Umumnya gejala putus obat meliputi craving, nyeri kepala, kecemasan, susah tidur, mual muntah, penurunan nafsu makan, dan diaforesis. Penghentian kanabinoid sintetik secara mendadak berpotensi menyebabkan gejala putus zat yang berat seperti kejang, takikardia, nyeri dada, palpitasi, dan sesak.[2,7]

Penggunaan Kanabinoid Sintetik di Indonesia

Badan Narkotika Nasional mendorong agar kanabinoid sintetik dimasukkan dalam Undang-Undang Narkotika No. 35 tahun 2009. Di Indonesia, kanabinoid sintetik dikenal dengan beberapa nama, yaitu tembakau gorilla, tembakau super, sinte, Hanoman, Natareja, atau Sun Go Kong. 

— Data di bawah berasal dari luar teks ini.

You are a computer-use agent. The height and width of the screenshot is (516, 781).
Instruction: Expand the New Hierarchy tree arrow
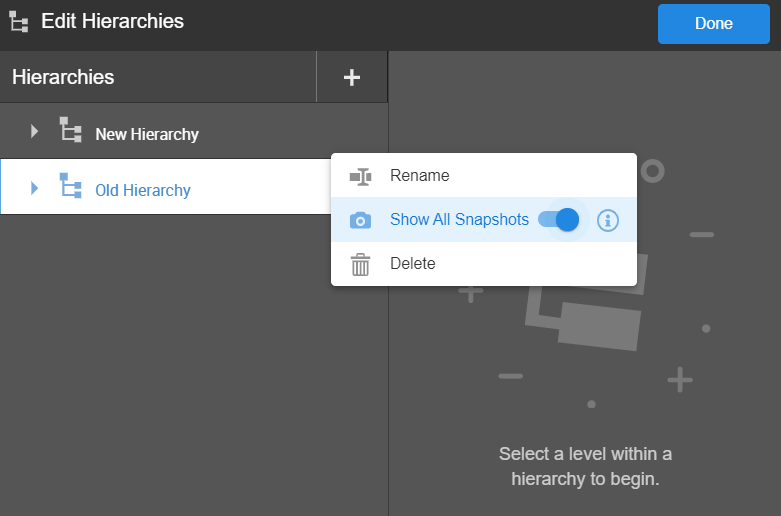coord(34,132)
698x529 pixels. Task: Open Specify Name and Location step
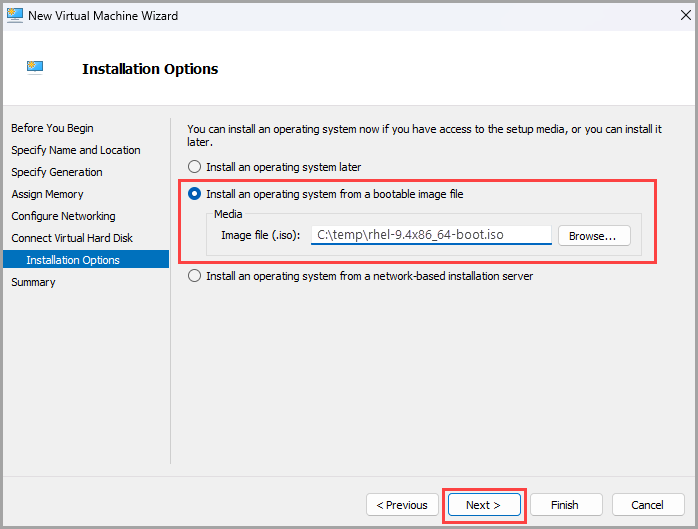(x=76, y=150)
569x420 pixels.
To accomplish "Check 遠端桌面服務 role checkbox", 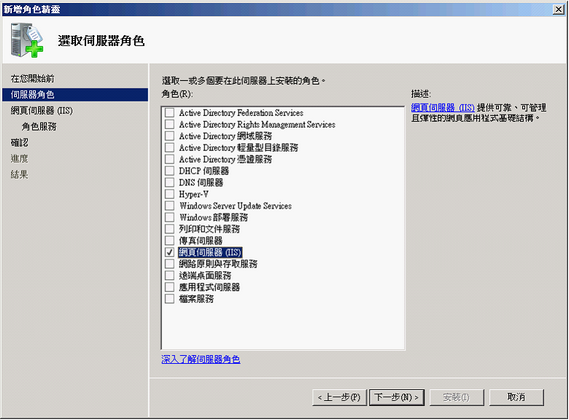I will (x=169, y=276).
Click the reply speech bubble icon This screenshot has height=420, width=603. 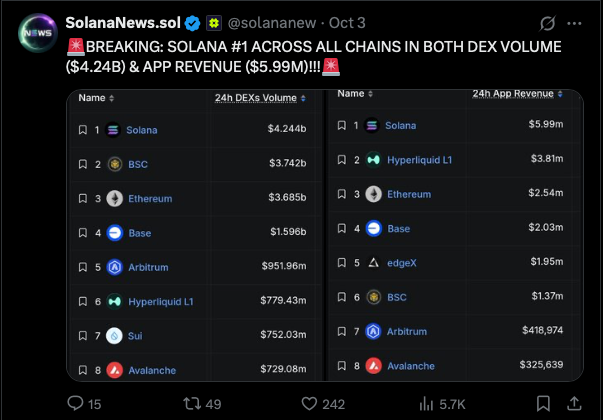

Sebanyak 30 jenis kanabinoid sintetik sudah teridentifikasi di Indonesia, beberapa di antaranya adalah antara lain JWH-018, XLR-11, 5-fluoro AKB 48, MAM 2201, FUB-144, AB-CHMINACA (gorilla), AB-FUBINACA, dan CB-13.[8,9]

Sejak tahun 2017, tembakau gorilla telah masuk dalam daftar Narkotika Golongan 1, sehingga pengguna dan pengedarnya bisa mendapatkan sanksi pidana sesuai undang-undang terkait. Berdasarkan data survei penyalahgunaan narkoba, pemakaian jenis kanabinoid sintetik berupa tembakau gorila adalah 3,5% dari seluruh pemakaian narkoba pada tahun 2019.[8,9]

Kesimpulan

Kanabinoid sintetik merupakan substansi psikoaktif baru dengan efek yang jauh lebih kuat dibandingkan kanabis natural. Penggunaan kanabinoid sintetik terbukti meningkatkan risiko gangguan psikiatrik, termasuk depresi, kecemasan, psikosis, hingga percobaan bunuh diri. Efek psikoaktifnya lebih cepat dan lebih kuat, sehingga memperburuk kondisi pasien dengan riwayat gangguan mental maupun memicu gejala berat pada individu sehat. 

Selain efek psikiatri, manifestasi fisik akibat toksisitas kanabinoid sintetik juga serius. Kasus yang dilaporkan meliputi gangguan jantung, cedera ginjal, rabdomiolisis, hipertermia, kejang, hingga kematian. Gejala putus zat pun lebih berat dibandingkan ganja natural, sehingga risiko ketergantungan sangat tinggi. 

Di Indonesia, kanabinoid sintetik dikenal dengan berbagai nama seperti tembakau gorila, sinte, atau Hanoman. Sejak 2017, zat ini telah dimasukkan ke dalam Narkotika Golongan I, dan hingga kini lebih dari 30 jenisnya sudah teridentifikasi. Tenaga kesehatan penting untuk mengenali gejala intoksikasi, memberikan edukasi risiko kepada masyarakat, serta mendukung upaya pencegahan penyalahgunaan kanabinoid sintetik.